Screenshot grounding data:

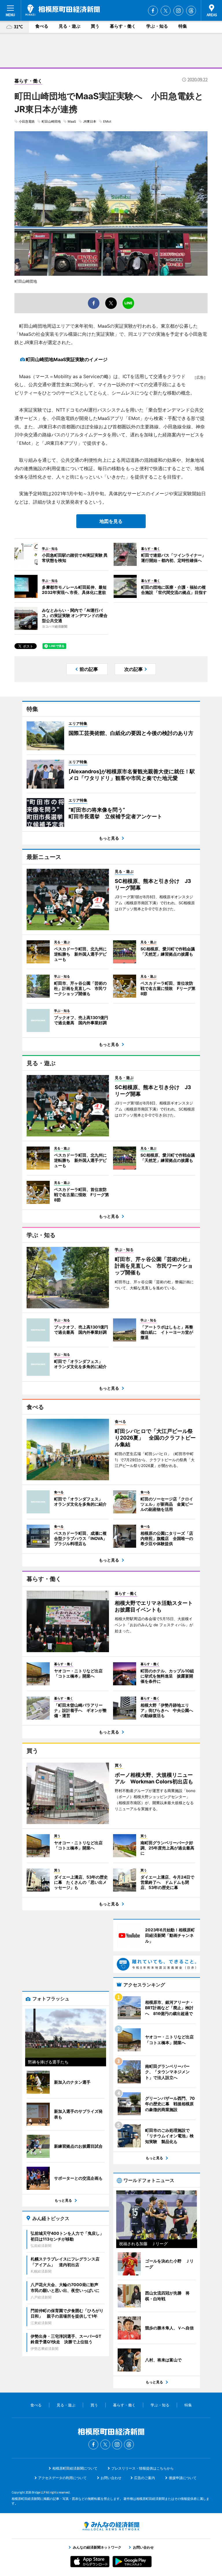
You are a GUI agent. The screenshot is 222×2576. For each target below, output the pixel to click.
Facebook (153, 11)
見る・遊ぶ (69, 26)
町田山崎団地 (51, 121)
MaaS (72, 121)
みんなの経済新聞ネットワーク (111, 2526)
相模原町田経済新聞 (62, 10)
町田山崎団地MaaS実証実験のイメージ (67, 359)
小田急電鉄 (27, 121)
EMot (107, 121)
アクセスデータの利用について (62, 2478)
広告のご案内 (144, 2478)
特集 (182, 26)
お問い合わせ (111, 2478)
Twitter (166, 11)
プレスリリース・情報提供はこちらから (142, 2468)
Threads (191, 11)
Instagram (178, 11)
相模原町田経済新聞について (74, 2468)
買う (95, 26)
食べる (41, 26)
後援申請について (183, 2478)
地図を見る (111, 521)
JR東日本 (89, 121)
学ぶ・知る (157, 26)
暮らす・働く (123, 26)
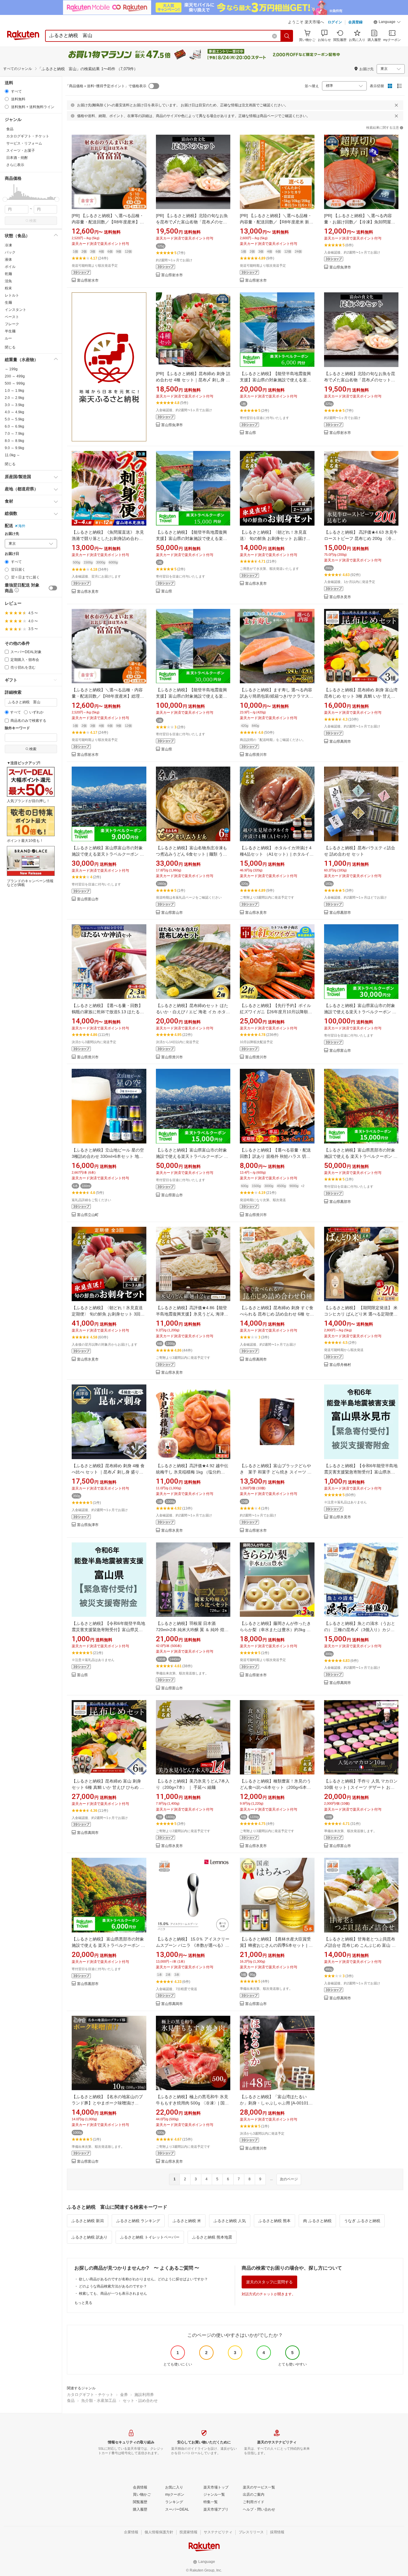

Required work - Restate each entry verbatim and skip every image.

Exercise solution -
You are a GUI agent. The screenshot is 222×2576. For each target below, output the pixel to click.
Facebook (153, 11)
見る・遊ぶ (69, 26)
町田山崎団地 (51, 121)
MaaS (72, 121)
みんなの経済新聞ネットワーク (111, 2526)
相模原町田経済新聞 (62, 10)
町田山崎団地MaaS実証実験のイメージ (67, 359)
小田急電鉄 (27, 121)
EMot (107, 121)
アクセスデータの利用について (62, 2478)
広告のご案内 (144, 2478)
特集 (182, 26)
お問い合わせ (111, 2478)
Twitter (166, 11)
プレスリリース・情報提供はこちらから (142, 2468)
Threads (191, 11)
Instagram (178, 11)
相模原町田経済新聞について (74, 2468)
買う (95, 26)
食べる (41, 26)
後援申請について (183, 2478)
地図を見る (111, 521)
JR東日本 (89, 121)
学ぶ・知る (157, 26)
暮らす・働く (123, 26)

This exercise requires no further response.